I think there is going to be another shake up across cardiology practices around the country. I’ll tell you why, but first, please indulge me with a metaphor. Volcanoes. I recently saw one at the big island in Hawai’i, where you can see it doing its work in relieving the pressure, the urgent need of Magma (Magma is such a great word! I’m going to see how many times I can work it in. Try not to pronounce it in your head right now - Magma…) in that particular place in the world to come forth and create land, changing everything around it. What’s driving it? Pressure.
The pressure that comes to mind in our case is the differential in earnings and in RVU (relative value units) output between cardiologist practices employed by hospitals and those in private practices. RVUs are the building blocks of how Current Procedural Terminology, or CPT, codes are valued. In 2015, according to Medaxiom, hospital-employed cardiologists were paid, on average, $120,000 a year or approximately 20 percent more than their private practice peers and produced 12 to 15 percent fewer RVUs. This gap appears to be declining somewhat but in a market as large as cardiology, you can bet the pressure is building as hospitals consider how to get as much from their cardiologists per RVU as private practice doctors produce and the private doctors forever consider the greater economics and better quality of life of hospital employment.
There are other pressures as well and one need look no further than the common cardiology ultrasound study called echocardiography (echo). In 2008, a private practice cardiologist was paid about $356 for an echo by Medicare. In 2017, the rate has fallen to $166.52. Since 2010, again according to Medaxiom, cardiologists have ordered an echo on 24 to 25 percent of their patient visits, so it’s quite common and an important source of practice revenue. Since the cost of the technology has changed little over that time period, private practice profitability has declined. At the same time, the reimbursement for hospitals for the same outpatient service held steady and in 2017, the cost comes out to $449.68 per echo. So a hospital can get paid almost $300 more for the exact same service. Do you see what I see? I see the ability to exploit price differences, or, what we like to call, arbitrage!
This same circumstance existed with nuclear studies and, together with echos, it meant hospitals could buy up community cardiologists, pay them a portion of the reimbursement increases as salary, and pocket the difference. This has been a prime driver of the pay and productivity gap. Free money from cardiac imaging pumped up salaries and lowered the imperative to see more patients to justify those salaries. The market responded with cardiologists continuing to migrate from private practice employment to health system employment. Currently, about 52% of cardiologists are employed by hospitals.

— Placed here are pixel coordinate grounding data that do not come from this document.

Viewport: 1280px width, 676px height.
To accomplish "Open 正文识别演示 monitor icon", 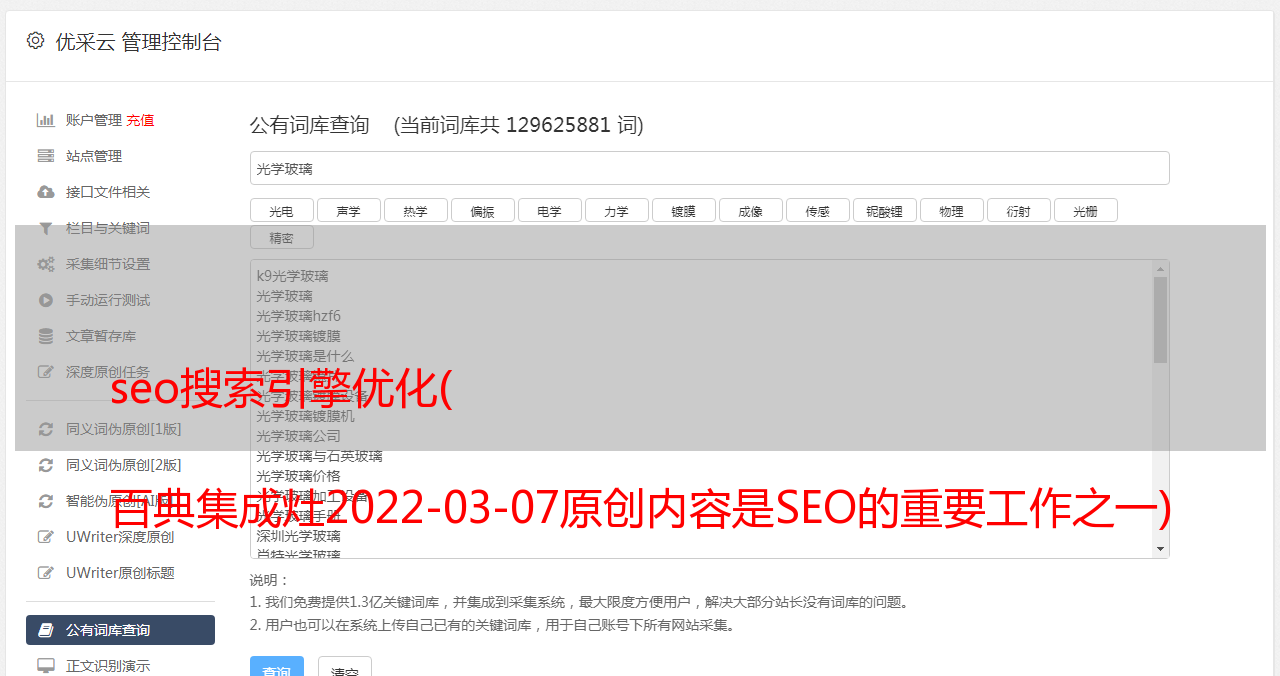I will [46, 666].
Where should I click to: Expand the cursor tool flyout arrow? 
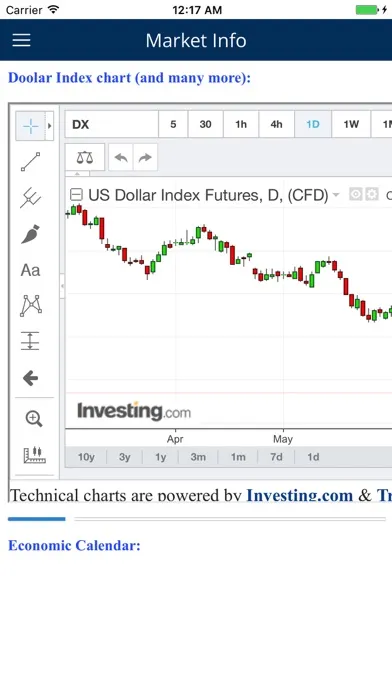pos(49,126)
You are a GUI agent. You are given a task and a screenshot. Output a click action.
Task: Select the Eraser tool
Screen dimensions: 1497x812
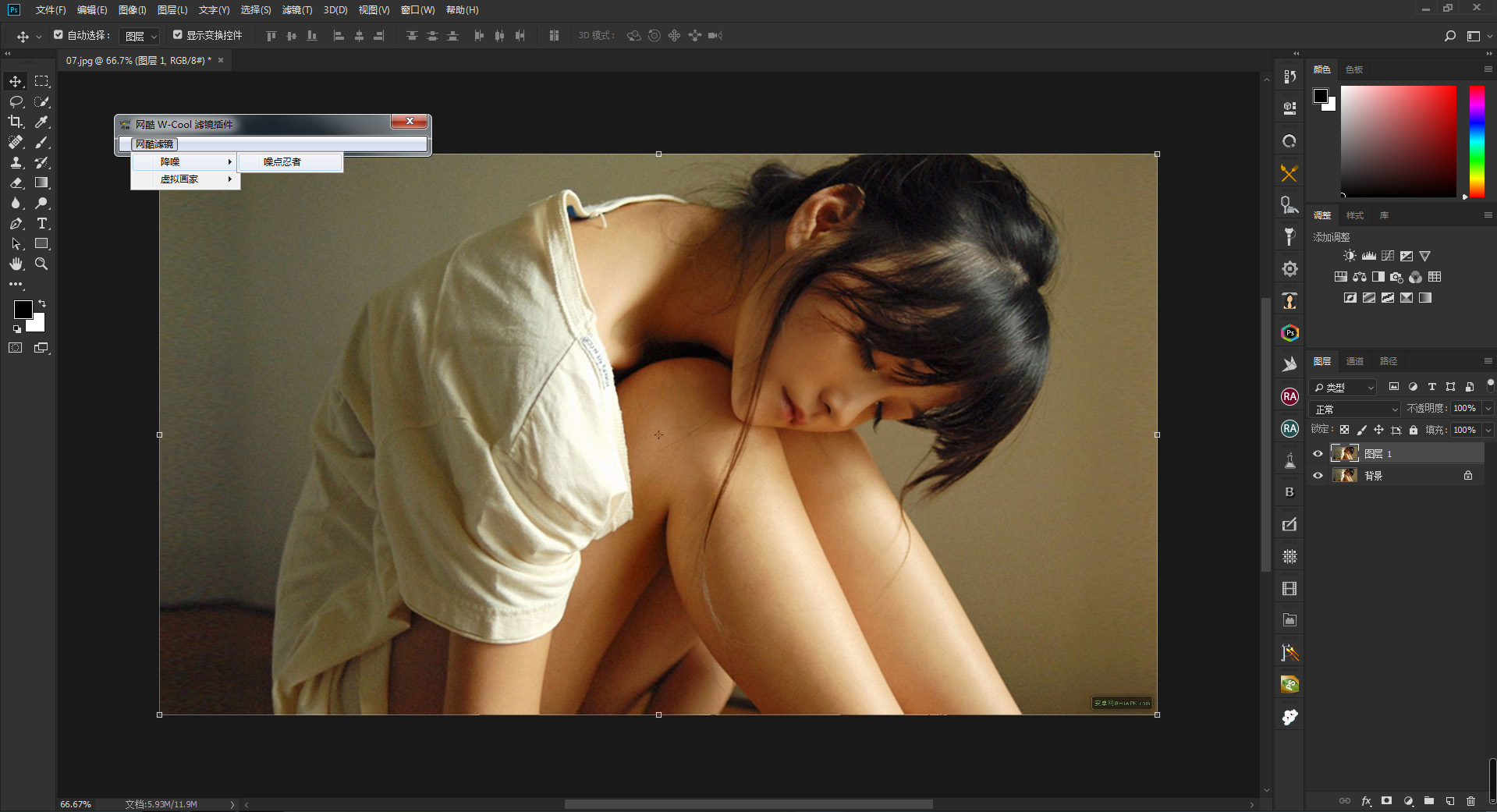pos(16,183)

All good right? Free money, new models with higher pay and lower work: no problem! Well, the government began to take notice and eventually, the Bipartisan Budget Act of 2015 was created. This act stated that these hospital rates, called HOPPS (Hospital Outpatient Prospective Payment System), would be cut by 50% for anything not existing as of the date the law was signed on November 2, 2015, which effectively ended the ability of hospitals to grow this arbitrage (no more Magma for you!). One can imagine that lobbying prevented the 50% cut to everything, though this would seem ripe for future cost savings.

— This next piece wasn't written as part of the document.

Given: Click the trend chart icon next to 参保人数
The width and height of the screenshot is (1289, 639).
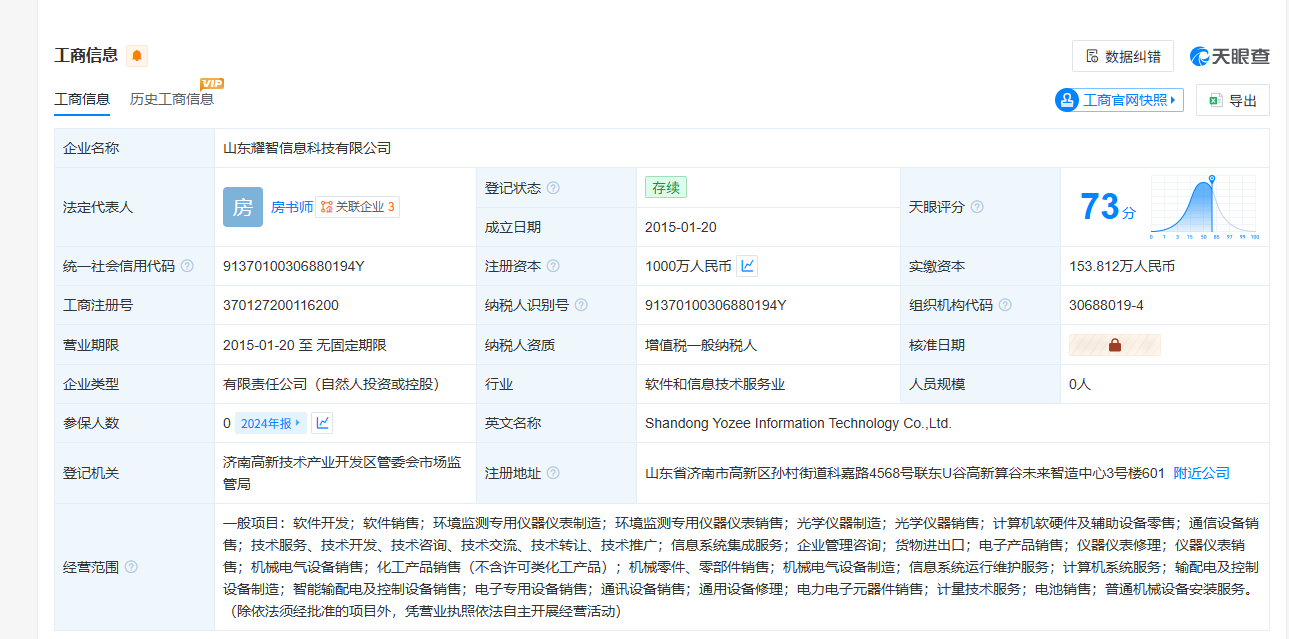Looking at the screenshot, I should click(x=322, y=423).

Where does this leave us today? I would be very uneasy if I were dependent on higher than justifiable reimbursement. The underpinnings, like the cone of a dormant volcano, are being animated by the gases of fading arbitrage.
The solution? Think about smarter ways in which work is turned into revenue. Build tighter clinical, financial, and operational links. Build muscle in how to collaborate across settings to do well in bundled payments. Pick a wise, motivated, creative technology partner with the skills to get you there and with a shared dream of efficiency, simplicity and interoperability.